A brief recap...my husband and I have been having marital problems for 3 years. Three times now my husband has filed for divorce, twice he has moved out. The most recent episode of this was the past late spring/early summer. Beginning late summer/early fall, we began piecing our marriage back together. Within the last month, he has began staying at home full-time with the (4) kids and me. We are just waiting for his lease on his other place to run its course, but basically we are completely back together again.
I've grown CONSIDERABLY this time around. The times before, I read DR and thought I was putting it into action, but I never stuck with it. I've learned the triggers that I do to push my husband away, and I've simply stopped doing them. Our communication with each other is great at this point, our sex life has always been amazing, and basically, we are just having a terrific time together and as a family again. I feel very hopeful about our future together.
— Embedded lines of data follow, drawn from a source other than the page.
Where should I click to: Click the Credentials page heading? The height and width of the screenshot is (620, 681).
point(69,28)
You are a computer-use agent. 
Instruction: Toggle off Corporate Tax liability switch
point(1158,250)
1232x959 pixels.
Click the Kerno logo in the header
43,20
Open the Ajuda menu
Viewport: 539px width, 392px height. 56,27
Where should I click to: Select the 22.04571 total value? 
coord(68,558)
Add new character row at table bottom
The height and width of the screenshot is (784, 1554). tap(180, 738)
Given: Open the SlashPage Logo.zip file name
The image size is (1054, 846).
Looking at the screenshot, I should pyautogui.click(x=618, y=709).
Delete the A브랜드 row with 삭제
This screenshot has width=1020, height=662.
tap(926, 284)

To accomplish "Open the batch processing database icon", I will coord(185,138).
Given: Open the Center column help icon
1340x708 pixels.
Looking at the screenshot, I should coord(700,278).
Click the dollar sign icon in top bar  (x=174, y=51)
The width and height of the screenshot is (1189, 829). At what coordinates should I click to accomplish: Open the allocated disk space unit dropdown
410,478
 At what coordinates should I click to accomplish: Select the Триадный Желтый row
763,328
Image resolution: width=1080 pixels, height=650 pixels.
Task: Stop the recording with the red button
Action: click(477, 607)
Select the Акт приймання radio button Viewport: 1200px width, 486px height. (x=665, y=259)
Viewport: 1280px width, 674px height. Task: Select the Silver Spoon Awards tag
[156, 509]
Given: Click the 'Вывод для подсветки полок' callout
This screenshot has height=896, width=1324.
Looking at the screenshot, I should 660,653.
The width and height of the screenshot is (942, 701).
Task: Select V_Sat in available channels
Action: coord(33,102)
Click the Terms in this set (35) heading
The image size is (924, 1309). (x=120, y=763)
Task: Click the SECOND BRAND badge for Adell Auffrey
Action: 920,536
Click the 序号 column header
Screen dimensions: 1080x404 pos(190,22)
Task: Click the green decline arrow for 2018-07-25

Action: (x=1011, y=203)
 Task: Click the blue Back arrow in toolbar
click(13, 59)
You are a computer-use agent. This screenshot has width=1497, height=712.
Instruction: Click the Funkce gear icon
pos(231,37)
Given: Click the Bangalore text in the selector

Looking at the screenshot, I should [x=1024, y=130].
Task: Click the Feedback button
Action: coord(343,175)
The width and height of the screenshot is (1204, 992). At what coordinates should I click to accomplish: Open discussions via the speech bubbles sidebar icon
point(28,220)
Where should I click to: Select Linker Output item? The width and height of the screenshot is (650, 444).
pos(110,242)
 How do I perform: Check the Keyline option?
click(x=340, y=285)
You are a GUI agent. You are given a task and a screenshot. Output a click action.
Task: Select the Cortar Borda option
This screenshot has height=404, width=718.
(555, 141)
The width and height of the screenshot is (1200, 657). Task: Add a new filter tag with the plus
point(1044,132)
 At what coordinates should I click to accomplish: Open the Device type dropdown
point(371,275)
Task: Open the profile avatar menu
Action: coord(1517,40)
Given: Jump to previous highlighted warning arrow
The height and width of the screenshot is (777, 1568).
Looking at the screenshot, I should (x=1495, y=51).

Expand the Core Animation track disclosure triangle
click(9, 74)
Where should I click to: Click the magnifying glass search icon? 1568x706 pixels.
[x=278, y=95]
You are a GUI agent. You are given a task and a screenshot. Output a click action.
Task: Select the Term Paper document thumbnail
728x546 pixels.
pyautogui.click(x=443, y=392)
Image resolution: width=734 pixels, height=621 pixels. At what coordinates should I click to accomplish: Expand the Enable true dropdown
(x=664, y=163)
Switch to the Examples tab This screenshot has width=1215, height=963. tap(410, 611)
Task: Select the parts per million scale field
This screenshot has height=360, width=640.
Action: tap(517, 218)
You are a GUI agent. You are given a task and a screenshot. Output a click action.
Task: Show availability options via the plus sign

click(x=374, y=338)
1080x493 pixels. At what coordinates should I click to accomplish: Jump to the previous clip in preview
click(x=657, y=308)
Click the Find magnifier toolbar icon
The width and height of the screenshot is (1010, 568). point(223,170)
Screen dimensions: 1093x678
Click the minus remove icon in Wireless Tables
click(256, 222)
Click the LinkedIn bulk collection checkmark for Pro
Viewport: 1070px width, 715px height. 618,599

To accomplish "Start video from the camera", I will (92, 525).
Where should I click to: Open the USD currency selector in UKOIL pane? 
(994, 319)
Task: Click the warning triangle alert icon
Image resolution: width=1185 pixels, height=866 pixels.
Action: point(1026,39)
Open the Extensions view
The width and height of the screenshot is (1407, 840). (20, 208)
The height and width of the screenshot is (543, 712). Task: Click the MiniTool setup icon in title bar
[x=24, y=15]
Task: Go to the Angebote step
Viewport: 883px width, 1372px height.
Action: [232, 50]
So, we are officially piecing/reconciling. The problem I'm having right now is with our families. While I'm sure my husband's family will act as if we never skipped a beat, I feel some animosity toward them. This is something I am working through on my own. They do not live nearby so we don't see them very often, and that is giving me some good time to work through my hurt feelings. My family, on the other hand, is not pleased that my husband and I are reconciling. I can completely understand their feelings; they don't like seeing me hurt (and the kids hurt) over and over again. I do not know that my family will even welcome my husband back in their home. I come from a close family who I love very much. I want them to accept my husband and trust my judgment.